──────── Entries ────────

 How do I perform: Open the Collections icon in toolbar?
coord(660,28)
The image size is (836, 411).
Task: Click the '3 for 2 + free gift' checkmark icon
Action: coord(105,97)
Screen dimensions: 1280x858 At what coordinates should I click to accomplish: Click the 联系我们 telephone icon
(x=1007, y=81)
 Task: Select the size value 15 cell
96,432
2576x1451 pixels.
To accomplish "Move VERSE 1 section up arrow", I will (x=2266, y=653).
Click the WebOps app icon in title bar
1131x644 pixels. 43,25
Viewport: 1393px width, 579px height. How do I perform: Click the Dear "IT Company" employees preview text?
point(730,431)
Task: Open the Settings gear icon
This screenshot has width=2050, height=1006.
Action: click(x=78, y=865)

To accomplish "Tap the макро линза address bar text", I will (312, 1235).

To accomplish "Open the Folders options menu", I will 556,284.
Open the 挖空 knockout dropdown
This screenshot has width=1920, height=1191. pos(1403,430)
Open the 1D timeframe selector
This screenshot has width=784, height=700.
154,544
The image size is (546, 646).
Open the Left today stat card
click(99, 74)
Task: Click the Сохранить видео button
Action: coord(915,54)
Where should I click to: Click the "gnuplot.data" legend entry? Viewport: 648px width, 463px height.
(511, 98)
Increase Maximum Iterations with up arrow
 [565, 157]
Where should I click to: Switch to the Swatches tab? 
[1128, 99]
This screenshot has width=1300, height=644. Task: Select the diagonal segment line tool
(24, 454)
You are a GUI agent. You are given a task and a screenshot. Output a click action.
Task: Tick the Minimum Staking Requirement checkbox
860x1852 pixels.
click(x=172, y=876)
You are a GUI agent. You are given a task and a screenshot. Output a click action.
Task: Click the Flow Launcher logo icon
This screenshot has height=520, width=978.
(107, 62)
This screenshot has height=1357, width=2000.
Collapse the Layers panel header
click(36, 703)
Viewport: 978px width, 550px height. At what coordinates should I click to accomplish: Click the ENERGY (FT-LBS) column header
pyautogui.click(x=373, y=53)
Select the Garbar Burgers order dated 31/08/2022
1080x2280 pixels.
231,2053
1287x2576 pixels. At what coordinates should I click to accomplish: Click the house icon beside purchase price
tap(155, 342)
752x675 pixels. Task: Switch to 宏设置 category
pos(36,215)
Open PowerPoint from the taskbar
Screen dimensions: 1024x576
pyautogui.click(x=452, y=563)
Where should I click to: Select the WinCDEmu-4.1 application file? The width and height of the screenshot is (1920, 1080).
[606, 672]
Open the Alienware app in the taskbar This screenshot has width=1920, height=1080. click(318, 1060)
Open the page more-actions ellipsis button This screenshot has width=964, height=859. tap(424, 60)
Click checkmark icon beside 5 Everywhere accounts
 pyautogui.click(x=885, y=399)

────────

### [Written instruction]
Quote the records above word for word.

### [Solution to the problem]
 How do I perform: Open the Collections icon in toolbar?
coord(660,28)
The image size is (836, 411).
Task: Click the '3 for 2 + free gift' checkmark icon
Action: coord(105,97)
Screen dimensions: 1280x858 At what coordinates should I click to accomplish: Click the 联系我们 telephone icon
(x=1007, y=81)
 Task: Select the size value 15 cell
96,432
2576x1451 pixels.
To accomplish "Move VERSE 1 section up arrow", I will (x=2266, y=653).
Click the WebOps app icon in title bar
1131x644 pixels. 43,25
Viewport: 1393px width, 579px height. How do I perform: Click the Dear "IT Company" employees preview text?
point(730,431)
Task: Open the Settings gear icon
This screenshot has width=2050, height=1006.
Action: click(x=78, y=865)

To accomplish "Tap the макро линза address bar text", I will (312, 1235).

To accomplish "Open the Folders options menu", I will 556,284.
Open the 挖空 knockout dropdown
This screenshot has width=1920, height=1191. pos(1403,430)
Open the 1D timeframe selector
This screenshot has width=784, height=700.
154,544
The image size is (546, 646).
Open the Left today stat card
click(99, 74)
Task: Click the Сохранить видео button
Action: coord(915,54)
Where should I click to: Click the "gnuplot.data" legend entry? Viewport: 648px width, 463px height.
(511, 98)
Increase Maximum Iterations with up arrow
 [565, 157]
Where should I click to: Switch to the Swatches tab? 
[1128, 99]
This screenshot has width=1300, height=644. Task: Select the diagonal segment line tool
(24, 454)
You are a GUI agent. You are given a task and a screenshot. Output a click action.
Task: Tick the Minimum Staking Requirement checkbox
860x1852 pixels.
click(x=172, y=876)
You are a GUI agent. You are given a task and a screenshot. Output a click action.
Task: Click the Flow Launcher logo icon
This screenshot has height=520, width=978.
(107, 62)
This screenshot has height=1357, width=2000.
Collapse the Layers panel header
click(36, 703)
Viewport: 978px width, 550px height. At what coordinates should I click to accomplish: Click the ENERGY (FT-LBS) column header
pyautogui.click(x=373, y=53)
Select the Garbar Burgers order dated 31/08/2022
1080x2280 pixels.
231,2053
1287x2576 pixels. At what coordinates should I click to accomplish: Click the house icon beside purchase price
tap(155, 342)
752x675 pixels. Task: Switch to 宏设置 category
pos(36,215)
Open PowerPoint from the taskbar
Screen dimensions: 1024x576
pyautogui.click(x=452, y=563)
Where should I click to: Select the WinCDEmu-4.1 application file? The width and height of the screenshot is (1920, 1080).
[606, 672]
Open the Alienware app in the taskbar This screenshot has width=1920, height=1080. click(318, 1060)
Open the page more-actions ellipsis button This screenshot has width=964, height=859. tap(424, 60)
Click checkmark icon beside 5 Everywhere accounts
 pyautogui.click(x=885, y=399)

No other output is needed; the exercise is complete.